Julie A. Heath, Ph.D.

Abstract

Snowy plovers (Charadrius alexandrinus) are listed as threatened by the State of Florida, and have been a species of growing concern among wildlife management agencies. The population of snowy plovers breeding along the Florida Panhandle has a patchy distribution, and large stretches of private and public land go virtually unused by plovers. Further, there is a strong negative correlation between coastal engineering projects and snowy plover nest site use. The relationship between coastal engineering and snowy plover nesting distribution is unclear, however, because most engineering projects have occurred on developed beaches with high human use. My objectives were to better understand the relationships among beach characteristics, human disturbance, and snowy plover habitat selection and to determine if coastal engineering, human disturbance, or a combination between these two factors were limiting plover distributions. I sampled beach characteristics, human traffic, and plover occupancy patterns on 304 sites from January-July in 2009 and 2010. In these months, plovers were in pre-breeding, nesting (egg-laying and incubation), and brood-rearing stages.
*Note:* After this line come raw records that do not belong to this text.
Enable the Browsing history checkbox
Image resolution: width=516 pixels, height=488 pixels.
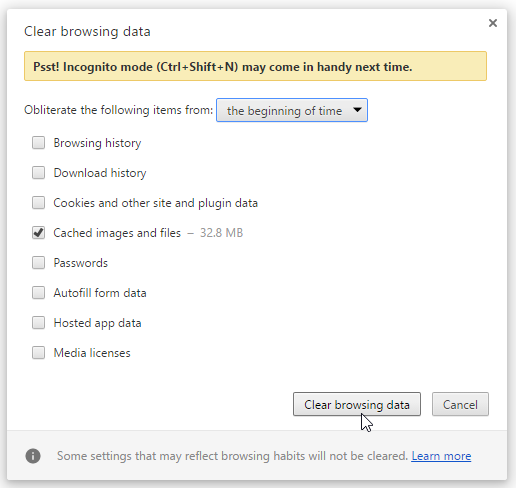point(38,143)
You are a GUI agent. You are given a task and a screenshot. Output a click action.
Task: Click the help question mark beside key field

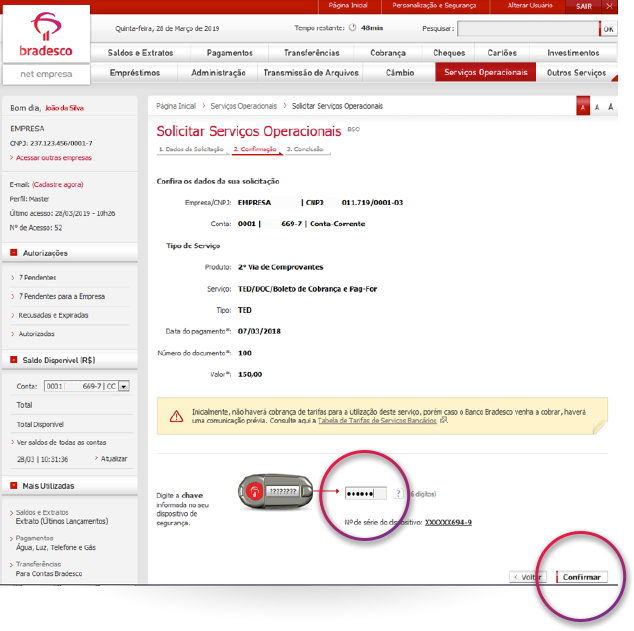point(398,494)
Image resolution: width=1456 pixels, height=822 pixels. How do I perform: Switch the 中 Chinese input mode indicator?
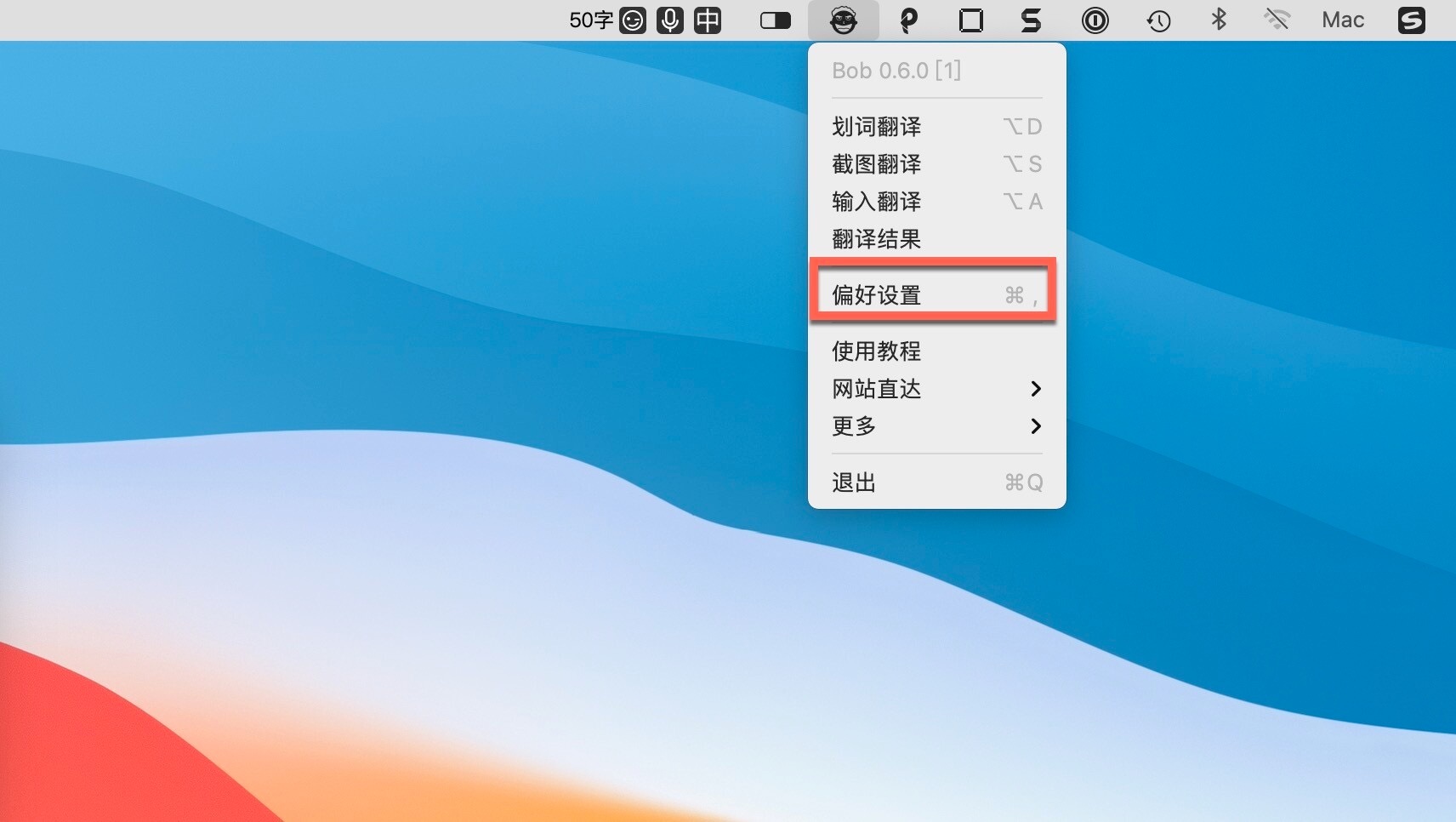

I used multi-season occupancy models that allow for colonization and emigration from sites between breeding stages to examine effects of seasonal changes in human activity and to allow for changes in stage-specific resource requirements of snowy plovers. High human use and high vegetation density were the main factors that discouraged snowy plover site selection during all time periods. Other factors, such as the amount of debris on a beach and access to the bay side of barrier islands, positively affected the probability of occupancy, mainly during the nesting stage. Coastal engineering that stabilized primary dunes, such as dune restoration and vegetation planting, were associated with dense vegetation, a beach characteristic that discouraged snowy plover occupancy throughout the breeding season. Projects that added sand to beach fronts (beach nourishment and emergency berms) were less likely to influence beach characteristics that contribute to plover habitat selection. Management projects interested in increasing suitable snowy plover habitat should focus on minimizing human traffic and refining dune stabilization techniques to better meet plover resource needs.